If you have your topics following a generic naming pattern, for example, "topic-n*", your Flink Kafka consumer can automatically reads from "topic-n1", "topic-n2", ... and so on as they are added to Kafka.
Flink 1.5 (FlinkKafkaConsumer09) added support for dynamic partition discovery & topic discovery based on regex. This means that the Flink-Kafka consumer can pick up new Kafka partitions without needing to restart the job and while maintaining exactly-once guarantees.
Consumer constructor that accepts subscriptionPattern: link.

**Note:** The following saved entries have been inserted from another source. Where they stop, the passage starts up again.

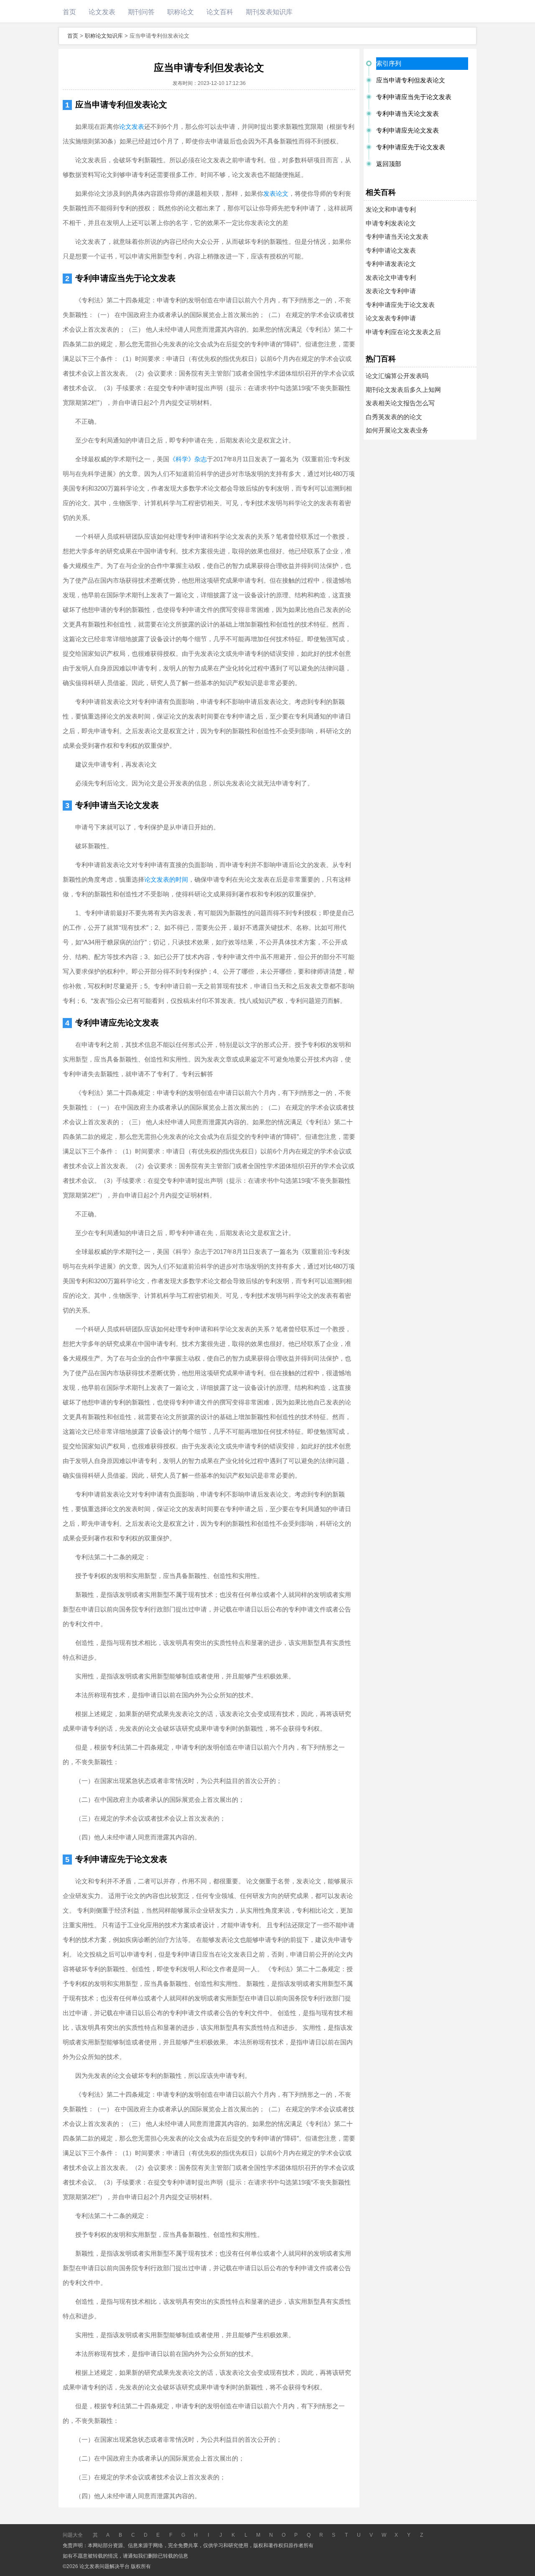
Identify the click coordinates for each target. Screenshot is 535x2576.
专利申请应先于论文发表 (121, 1859)
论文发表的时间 (166, 879)
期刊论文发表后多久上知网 (403, 389)
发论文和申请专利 (391, 209)
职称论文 (180, 11)
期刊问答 (141, 11)
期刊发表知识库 (269, 11)
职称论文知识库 (104, 36)
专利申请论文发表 (391, 250)
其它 (95, 2536)
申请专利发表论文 (391, 223)
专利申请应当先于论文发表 (125, 278)
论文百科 (219, 11)
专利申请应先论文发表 (117, 1022)
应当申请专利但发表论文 (121, 104)
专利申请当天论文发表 (117, 805)
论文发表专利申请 (391, 318)
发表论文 (275, 193)
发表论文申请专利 (391, 277)
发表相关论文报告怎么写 (400, 403)
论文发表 (102, 11)
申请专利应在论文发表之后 (403, 331)
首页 (69, 11)
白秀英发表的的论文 (394, 416)
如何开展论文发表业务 (397, 430)
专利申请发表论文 (391, 263)
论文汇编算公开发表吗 (397, 375)
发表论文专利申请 (391, 290)
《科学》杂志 (188, 459)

Thinking more about the requirement,
1st step is - You will start from one topic (for simplicity) and will spawn more topic during runtime based on the data provided and direct respective messages to these topics. It's entirely possible and will not be a complicated code. Use ZkClient API to check if topic-name exists, if does not exist create a model topic with new name and start pushing messages into it through a new producer tied to this new topic. You don't need to restart job to produce messages to a specific topic.
Your initial consumer become producer(for new topics) + consumer(old topic)
2nd step is - You want to consume messages for new topic. One way could be to spawn a new job entirely. You can do this be creating a thread pool initially and supplying arguments to them.
Again be more careful with this, more automation can lead to overload of cluster in case of a looping bug. Think about the possibility of too many topics created after some time if input data is not controlled or is simply dirty. There could be better architectural approaches as mentioned above in comments.